Violencia institucional: Lo que ocurre cuando las instituciones no funcionan
En nuestro Consultorio Legal, esta semana abordamos el caso de Mariana, una madre que intentó proteger a su hijo de la violencia doméstica que ambos habían vivido, pero terminó enfrentándose a un sistema que profundizó ese daño. Una historia que muestra que, cuando las instituciones llamadas a proteger no funcionan, el proceso puede abrir nuevas heridas.

Años atrás, Mariana denunció violencia intrafamiliar y obtuvo una condena contra el padre de su hijo. Cumplió cada paso que el Estado exige: denunciar, exponerse, sostener el proceso, confiar.
Pero quien terminó quebrándose años más tarde fue su hijo: pesadillas, regresiones, angustia persistente y dolores sin causa médica aparente. Síntomas que aparecían mientras seguía vigente un régimen de visitas obligatorio. La psiquiatra infantil fue categórica: el vínculo con el padre no era seguro. A su psicóloga, el niño verbalizó lo que su cuerpo ya mostraba: “No quiero ver a mi papá”. El colegio también lo había detectado.
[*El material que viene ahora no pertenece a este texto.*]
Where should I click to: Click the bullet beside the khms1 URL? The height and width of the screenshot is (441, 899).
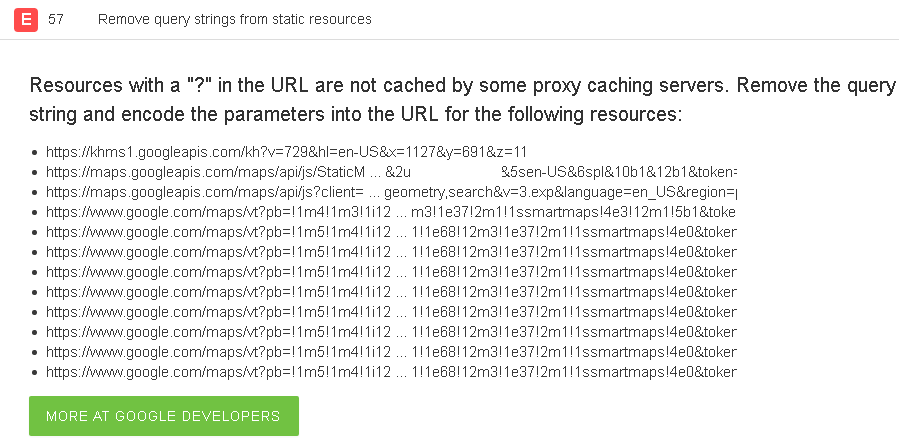tap(36, 153)
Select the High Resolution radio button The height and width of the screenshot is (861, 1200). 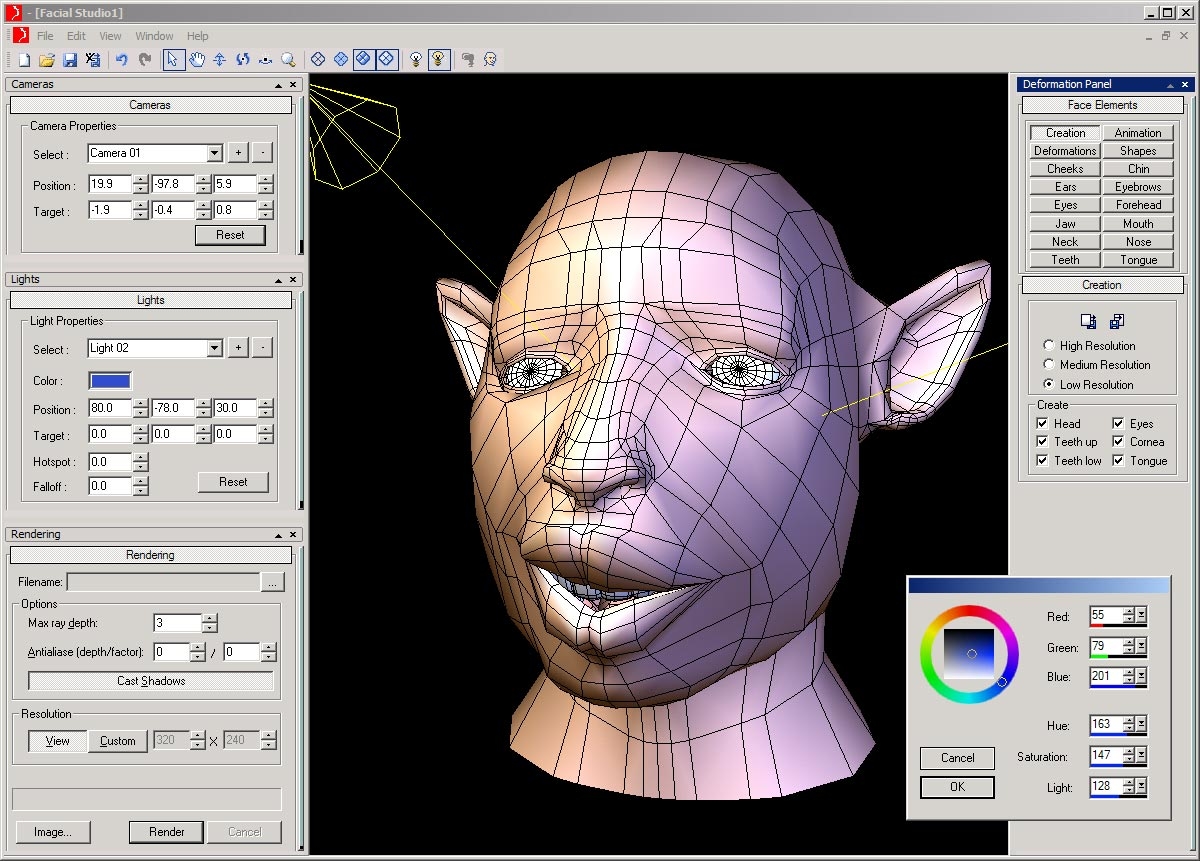click(1048, 344)
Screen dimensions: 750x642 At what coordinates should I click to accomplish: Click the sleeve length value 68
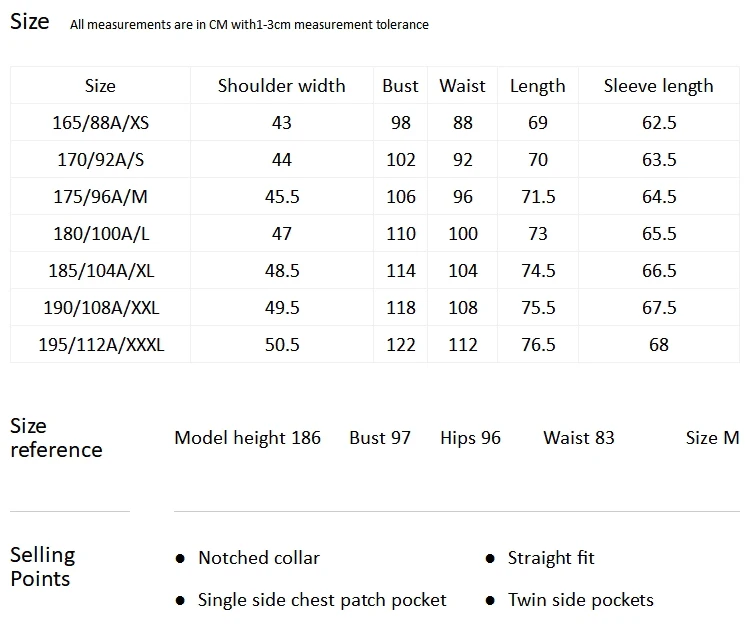click(659, 344)
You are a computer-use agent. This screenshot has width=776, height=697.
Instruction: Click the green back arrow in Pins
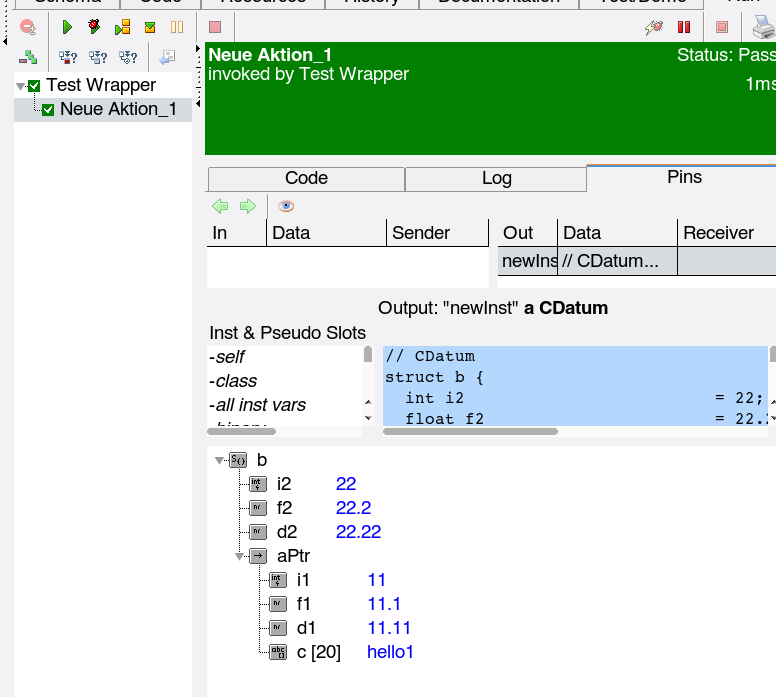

Ese relato, espontáneo, coherente, repetido y respaldado clínicamente, debió ser el centro del proceso. Y fue en ese momento cuando Mariana llegó a nosotras. Cansada, confundida, pero con una claridad esencial: esto no puede seguir así. No buscaba pelear sino proteger.
Lo esperable habría sido una resolución rápida que priorizara la seguridad del niño. Pero ocurrió lo contrario. El proceso para suspender las visitas se extendió por más de dos años, con entrevistas sucesivas, peritajes repetidos y audiencias que reabrían, una y otra vez, lo que los terapeutas intentaban reparar. Dos años para pedir algo que, en teoría, debería ser evidente: detener el daño.
Esa exposición crónica al estrés y la lentitud institucional no son simple ineficiencia del sistema: es violencia institucional, tal como lo reconoce la Ley 21.675 cuando tipifica como violencia la omisión de medidas de protección o su retraso injustificado.
La paradoja es brutal: existía denuncia, condena, diagnósticos clínicos y múltiples antecedentes. Y aun así, el sistema trató el caso como si fuera un conflicto entre adultos, de “problemas de coparentalidad”. Como si todo pudiera negociarse. Como si existiera la posibilidad de una “coparentalidad” que ignore la violencia que la precedió.
Se promovieron acuerdos en cada instancia posible. Se evaluó a la madre como “obstaculizadora”, poniendo el foco en ella y no en quien ejerció violencia. Se relativizó el relato del niño sugiriendo que podría estar “interferido”, pese a la evidencia objetiva.
Ahí se revela la disociación grave del sistema y surgen estas preguntas: ¿Se puede coparentar con un agresor? ¿Es posible rehabilitar a alguien que no reconoce la violencia ni el daño causado? ¿Puede un agresor ejercer las habilidades protectoras mínimas que exige la parentalidad ¿Puede forzarse una revinculación cuando ese vínculo ha sido el lugar del daño? ¿Puede obligarse a un niño a retomar un vínculo que rechaza, sin revictimizarlo?
Cuando un niño dice “no quiero volver a ese lugar”, cuando su cuerpo y su relato coinciden, la respuesta institucional no puede ser “intentémoslo de nuevo y veamos qué pasa”. Eso es revictimización. Es silenciarlo y exponerlo contra su voluntad nuevamente al daño.
Pero fue exactamente lo que ocurrió.
El marco jurídico es clarísimo: la Ley 21.430 sobre Garantías de la Niñez establece que los niños tienen derecho a ser oídos y a que su opinión, incluido su rechazo a un vínculo nocivo, tenga un peso real. Y exige que su interés superior sea el eje de toda decisión judicial. No un lema, sino un mandato.
No todos los casos son iguales. Pero hoy vemos una tendencia preocupante: la incapacidad de muchos operadores del sistema para distinguir cuándo se trata de un conflicto familiar y cuándo, por el contrario, es la expresión de una dinámica de violencia. Esa confusión abre la puerta a decisiones que perpetúan el daño. A veces por falta de herramientas. A veces por sesgos. A veces por falta de valentía para tomar decisiones difíciles.
Mientras exista una distancia entre lo que la ley reconoce y lo que el sistema ejecuta, no hay protección real. No basta tipificar la violencia institucional si seguimos interpretando la violencia como diferencias parentales. No basta proclamar el interés superior del niño si sus voces siguen siendo relativizadas.
Chile necesita un sistema que deje de exigirles a las mujeres y a los niños sobrevivir dos veces: primero a la violencia intrafamiliar, y luego a la violencia del propio Estado.